St. Joseph's Parish in Ottawa decided to divest from the lone fossil fuel asset in its small fund, a pipeline company, and reinvest in a Canadian renewable energy provider. The parish plans to share the decision in its bulletin this weekend, which coincides with Earth Day, April 22.
This year, the global Earth Day celebration carries the theme "Invest in Our Planet." Proponents of fossil fuel divestment say it is a means to revoke the social and moral license for coal, oil and gas to power the world's economies and to redirect financing toward renewable energy sources.
The greenhouse gas emissions released from burning fossil fuels are the leading driver of climate change. A recent report from the United Nations Intergovernmental Panel on Climate Change, the world's leading climate science body, reaffirmed that human activity is primarily responsible for climate change. It concluded the planet has heated 1.1 degrees Celsius above preindustrial (1850-1900) levels, and is on track to reach 1.5 C in the 2030s and 2.8 C by 2100.

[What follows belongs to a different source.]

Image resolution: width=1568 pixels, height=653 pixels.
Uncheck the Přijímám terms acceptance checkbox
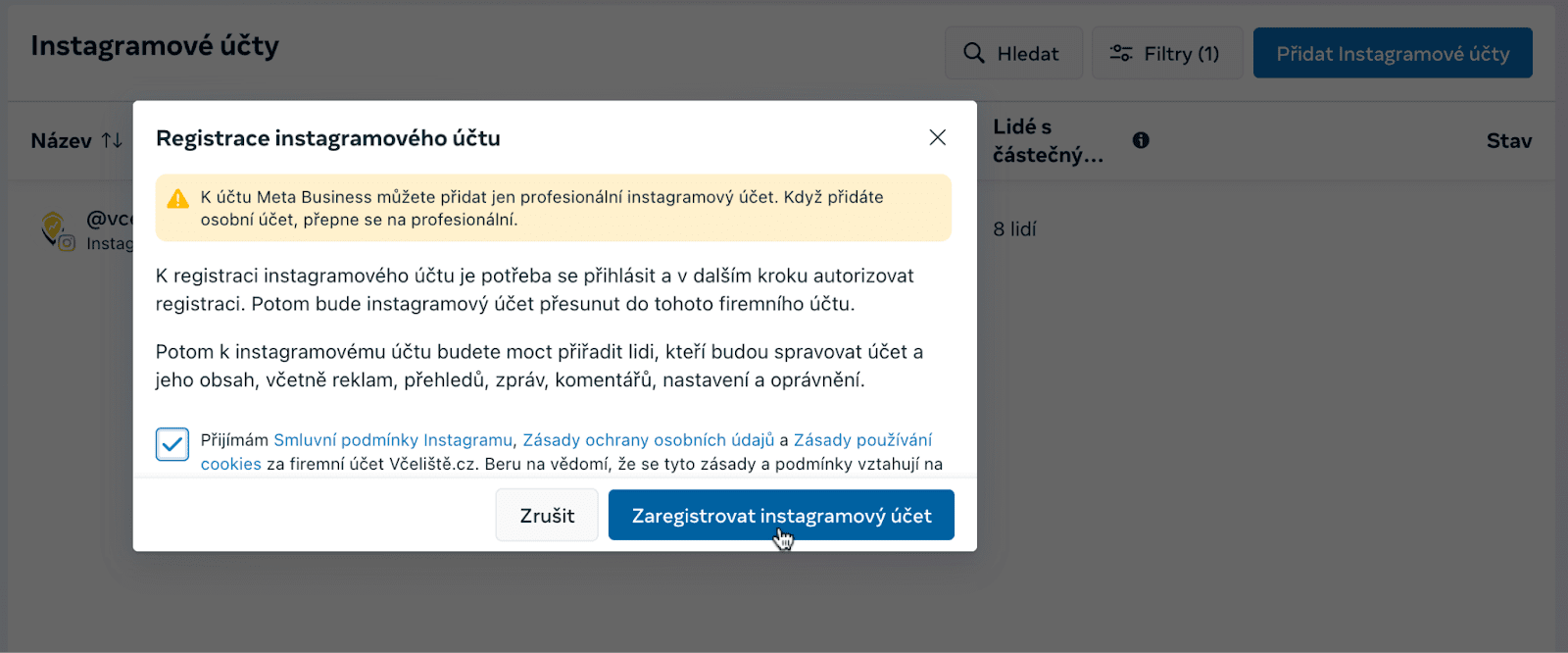click(172, 444)
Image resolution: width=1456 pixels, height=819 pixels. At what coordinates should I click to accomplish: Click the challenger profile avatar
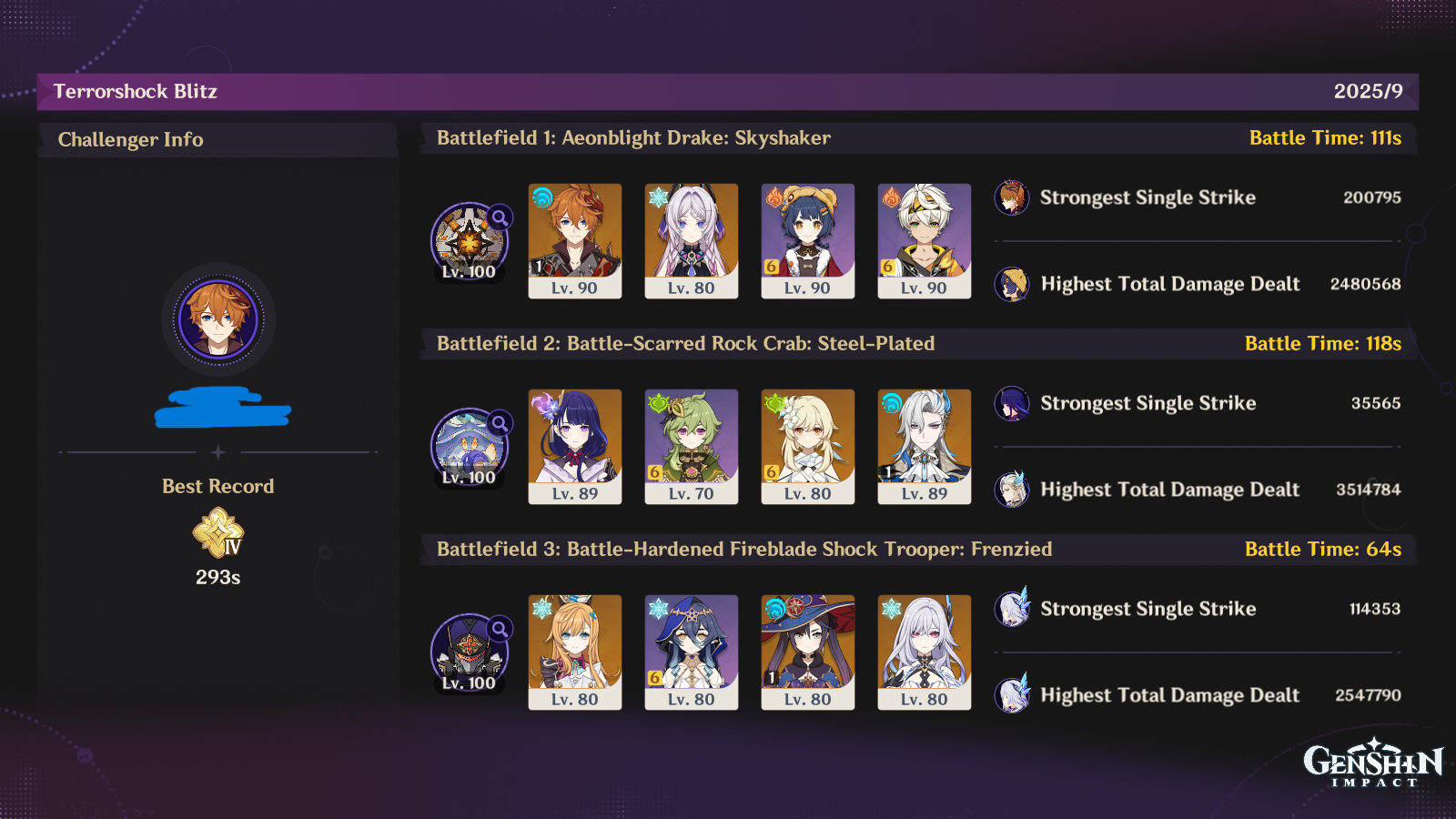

The IPCC report also made clear that with rapid decarbonization, including immediate deep emissions reductions, it is still possible to limit global warming to 1.5 C — considered a safer level of heating with less dangerous consequences — and that every degree of warming avoided limits the level of destruction to communities and ecosystems from stronger storms, more frequent flooding and wildfires, and longer droughts and heatwaves.
An old gas station in Lancaster, California, May 15, 2020 (Unsplash/Carl Nenzen Loven)
Meanwhile, fossil fuel companies and governments, including the U.S., continue to move new fossil fuel projects forward, with the 20 largest companies projected to spend nearly $1 trillion on new oil and gas fields by 2030, according to a 2022 analysis by Global Witness and Oil Change International.
The joint fossil fuel divestment announcement was organized by the World Council of Churches, Laudato Si' Movement, Operation Noah, GreenFaith, Green Anglicans and the Jewish environmental group Dayenu.
Many of the Anglican dioceses that were part of the announcement, including the Diocese of London, were the focus of a fossil fuel divestment campaign during Lent organized by Operation Noah, a Christian climate group. More than half the 42 Church of England dioceses in the U.K. have now made public commitments to divest from fossil fuels, as have half the Catholic dioceses in England and Wales.
The Catania Archdiocese was among seven Italian Catholic institutions to join the divestment announcement, along with the Catholic Scouting Movement of Italy.
Within the U.S., the Sisters of St. Benedict of Ferdinand, Indiana, divested, as did UNANIMA International, a women religious-led NGO that advocates policymakers at the U.N. on behalf of women, children, migrants, refugees, those who lack housing and the environment. No U.S. dioceses have publicly divested.
Advertisement
Daughter of Wisdom Sr. Jean Quinn, UNANIMA director, said in a statement that holding stock in fossil fuel companies was at odds with its mission to bring about a more just world.
"It would contradict our values to invest in fossil fuels, which are harming our planet and people in numerous ways," she said.
Organizers of the divestment announcement said they hope a recently launched survey will provide a clearer global picture on which faith-based institutions have divested and which have not.
To date, faith-based groups represent the largest share (35%) of the 1,500 divesting institutions worldwide, which hold combined assets upward of $40 trillion. That includes more than 300 Catholic organizations, according to data compiled by the Laudato Si' Movement.
[Editor's note: A previous version misstated the location of St. Joseph's Parish. It is in Ottawa, not Toronto.]